Records provided below:

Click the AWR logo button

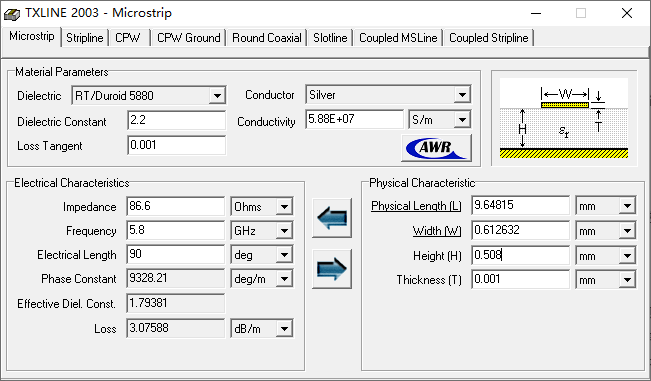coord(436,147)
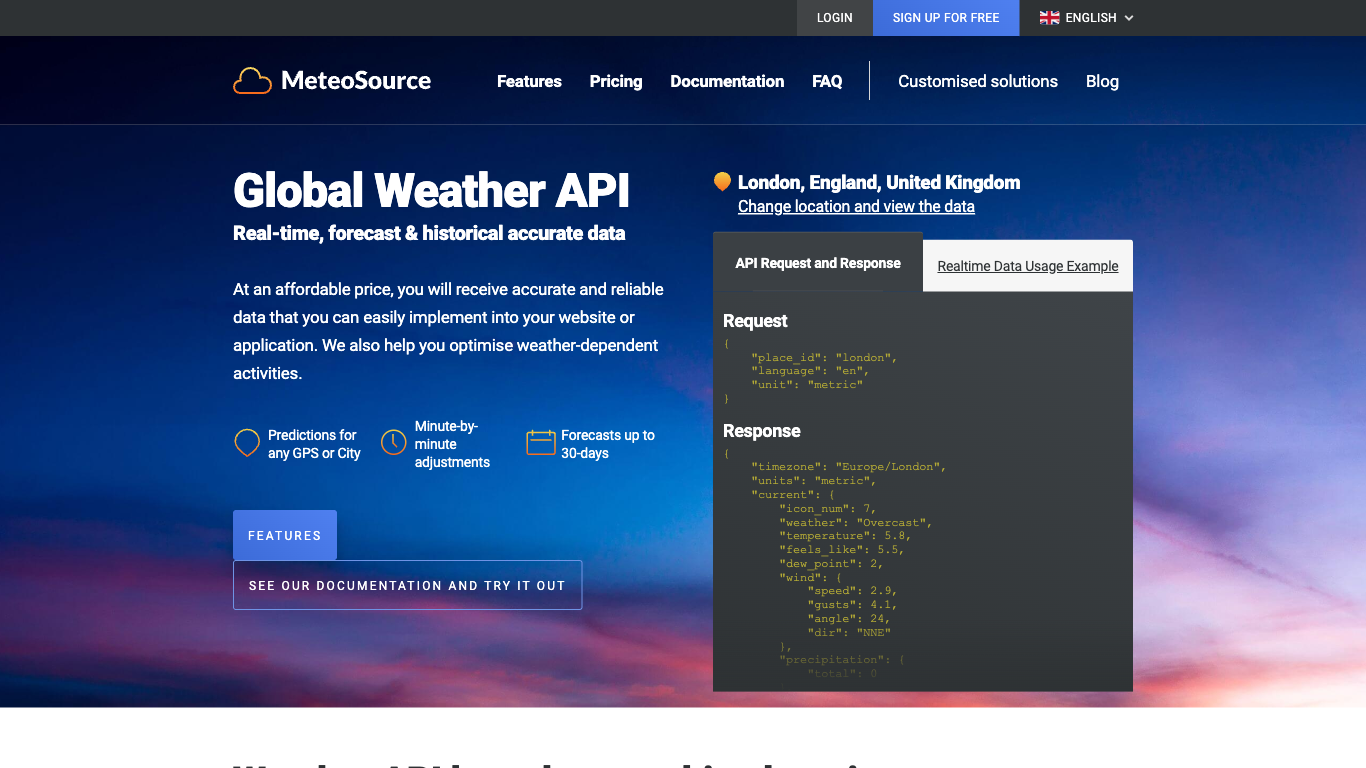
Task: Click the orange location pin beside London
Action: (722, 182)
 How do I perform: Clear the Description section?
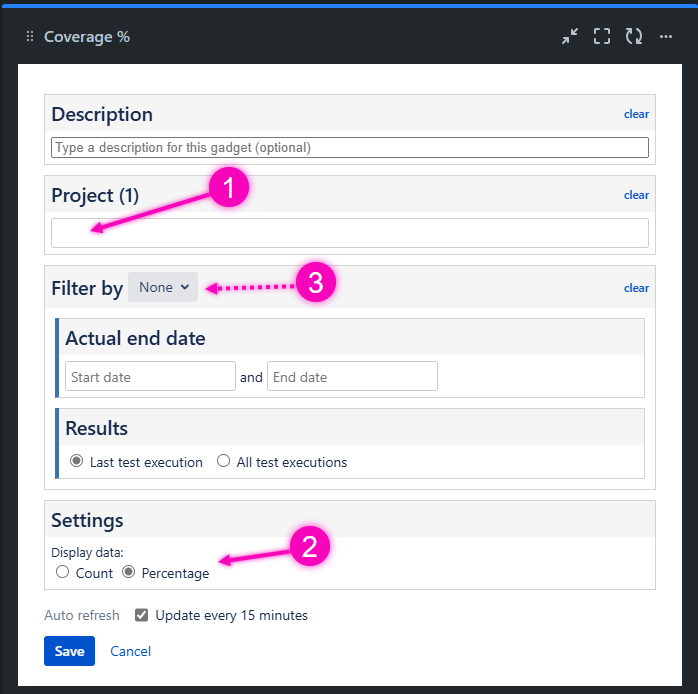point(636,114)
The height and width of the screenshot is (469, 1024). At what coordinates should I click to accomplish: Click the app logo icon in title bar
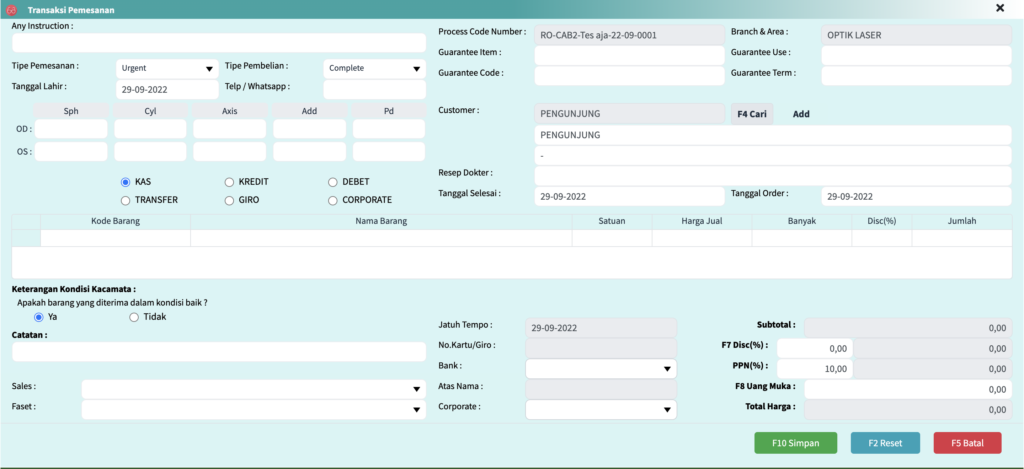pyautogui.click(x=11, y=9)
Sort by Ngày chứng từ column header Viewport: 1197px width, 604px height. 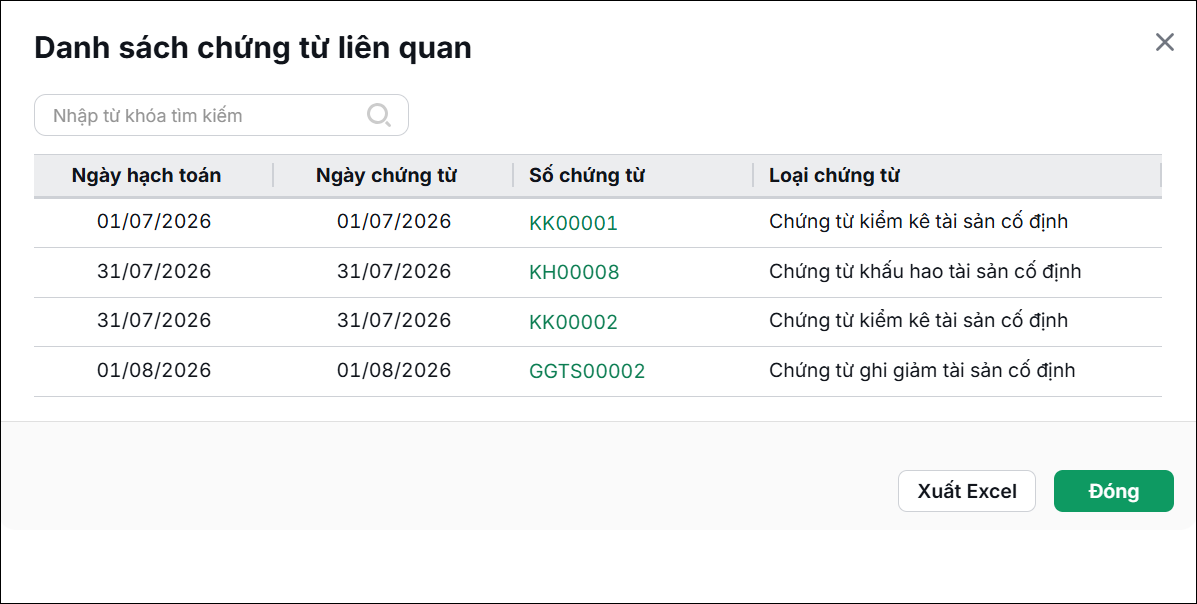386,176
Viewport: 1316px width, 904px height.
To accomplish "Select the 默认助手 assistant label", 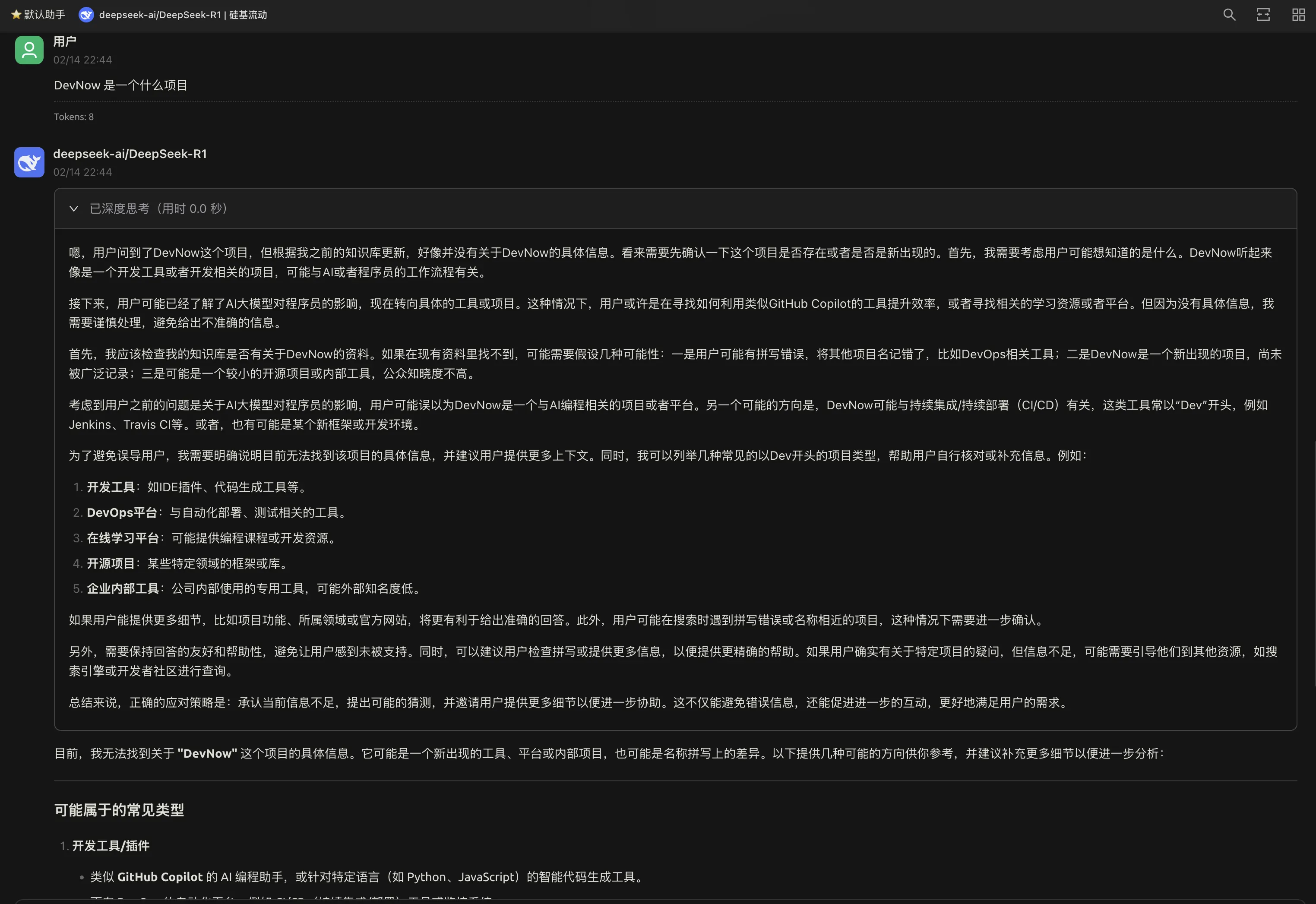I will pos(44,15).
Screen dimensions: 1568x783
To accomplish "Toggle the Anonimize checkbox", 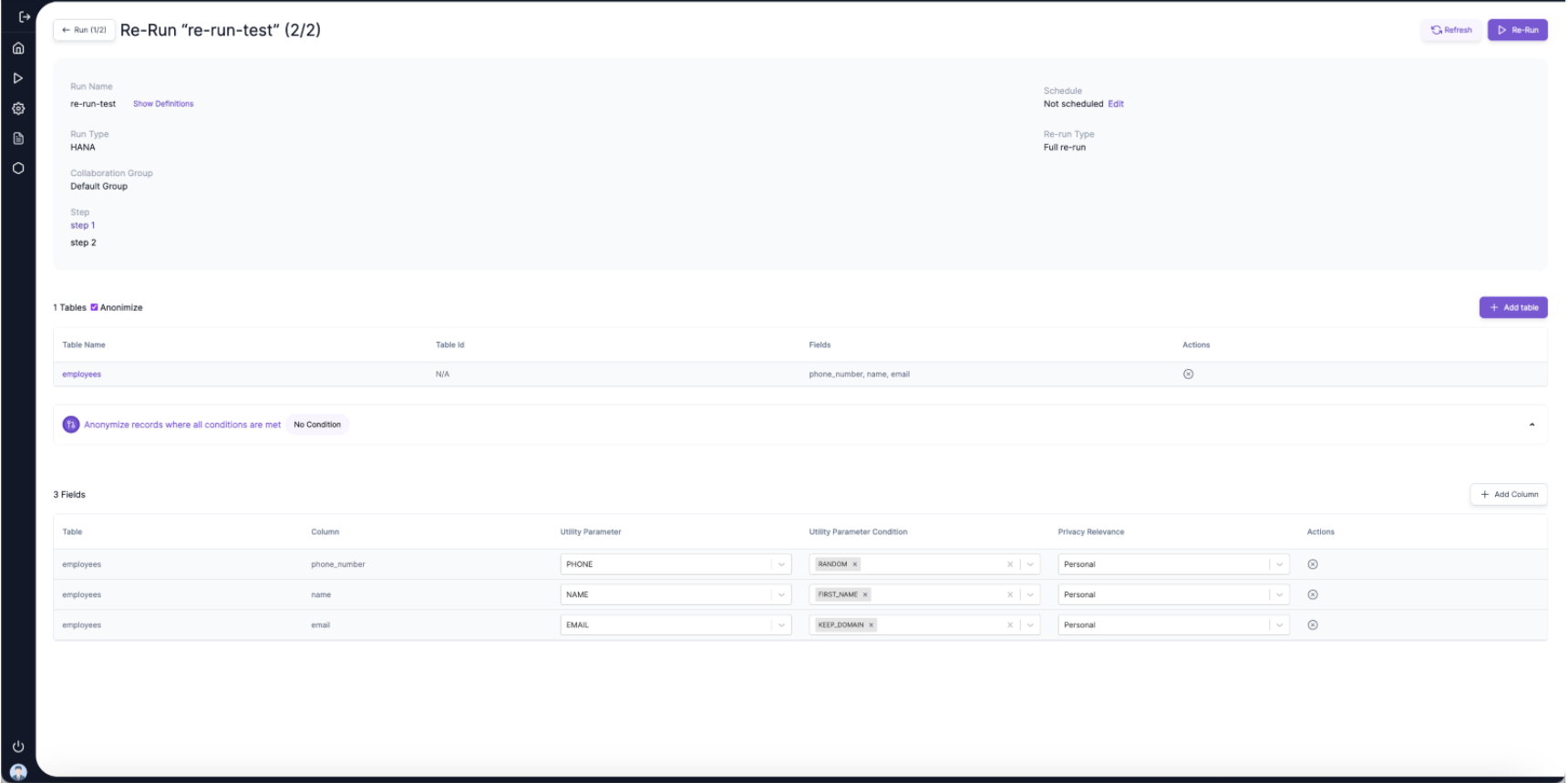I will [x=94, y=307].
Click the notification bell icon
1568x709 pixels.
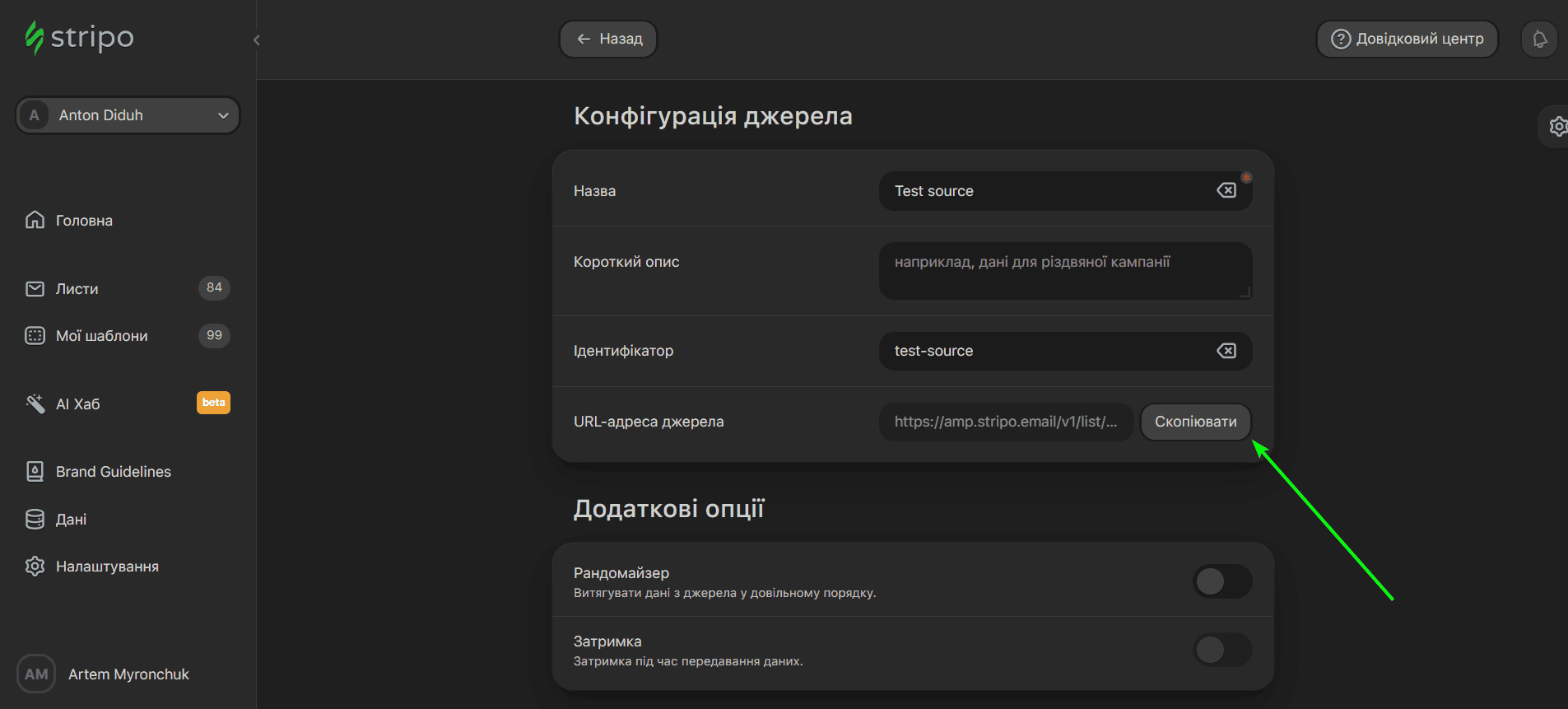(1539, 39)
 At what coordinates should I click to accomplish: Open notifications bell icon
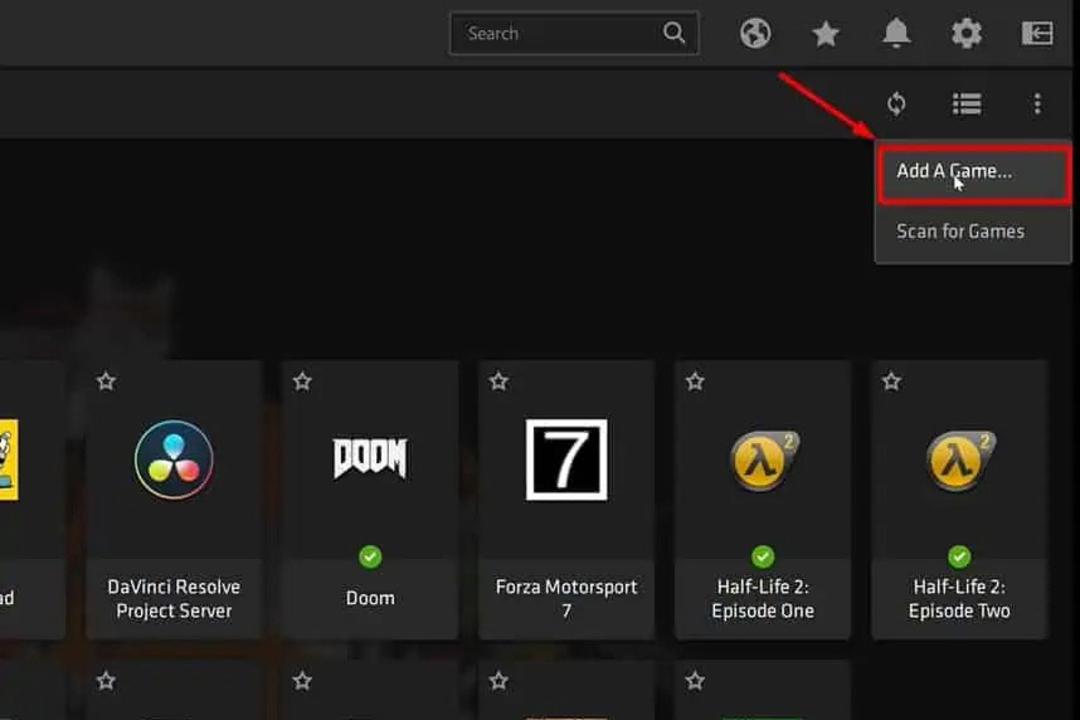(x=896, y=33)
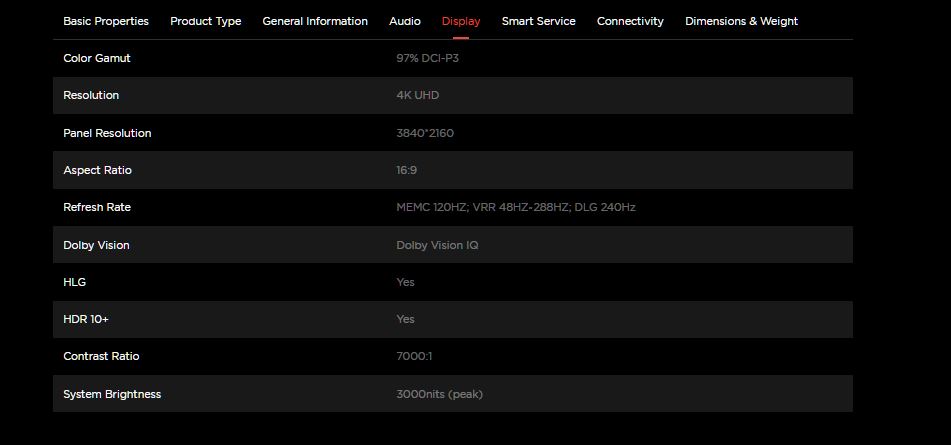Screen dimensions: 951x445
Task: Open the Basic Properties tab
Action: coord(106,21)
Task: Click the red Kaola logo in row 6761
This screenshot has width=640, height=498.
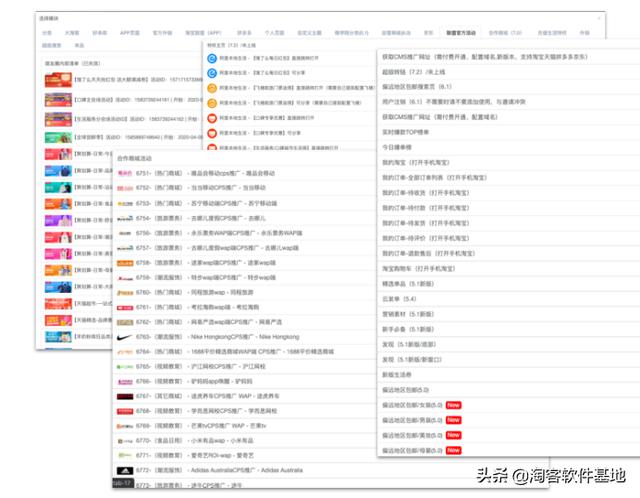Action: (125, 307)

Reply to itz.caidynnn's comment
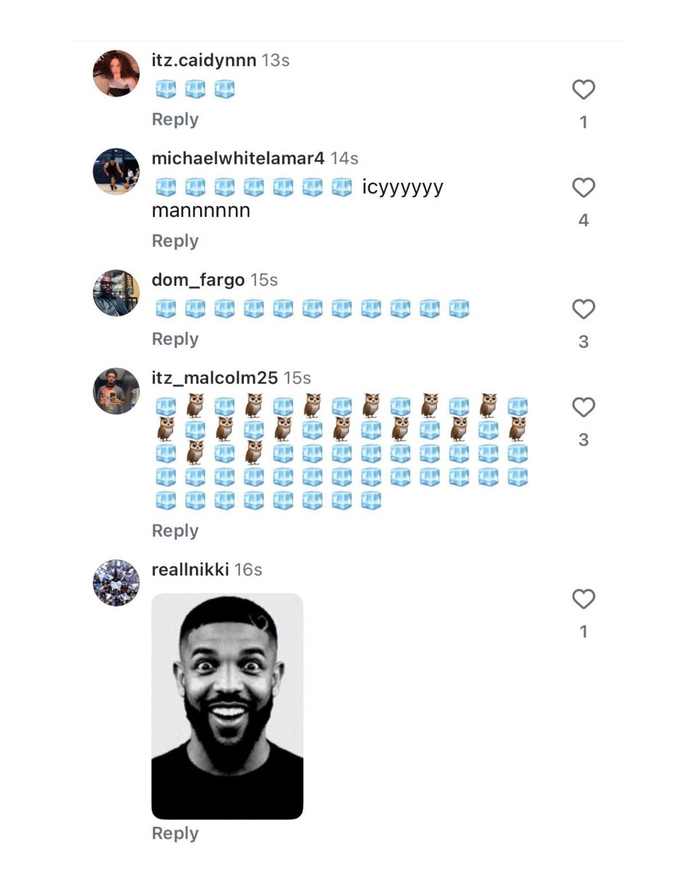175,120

End of Records provided.

Exercise.
Copy nothing but the lines from the line holding "Click the notification bell icon" through the last line of the entries, exactly, while leaving out the pictures.

Answer to this task.
Click the notification bell icon
1568x709 pixels.
(1539, 39)
 At what coordinates should I click to accomplish: Open notifications bell icon
(x=896, y=33)
Screen dimensions: 951x445
Task: Open the Basic Properties tab
Action: coord(106,21)
Task: Click the red Kaola logo in row 6761
This screenshot has width=640, height=498.
Action: (125, 307)

Reply to itz.caidynnn's comment
175,120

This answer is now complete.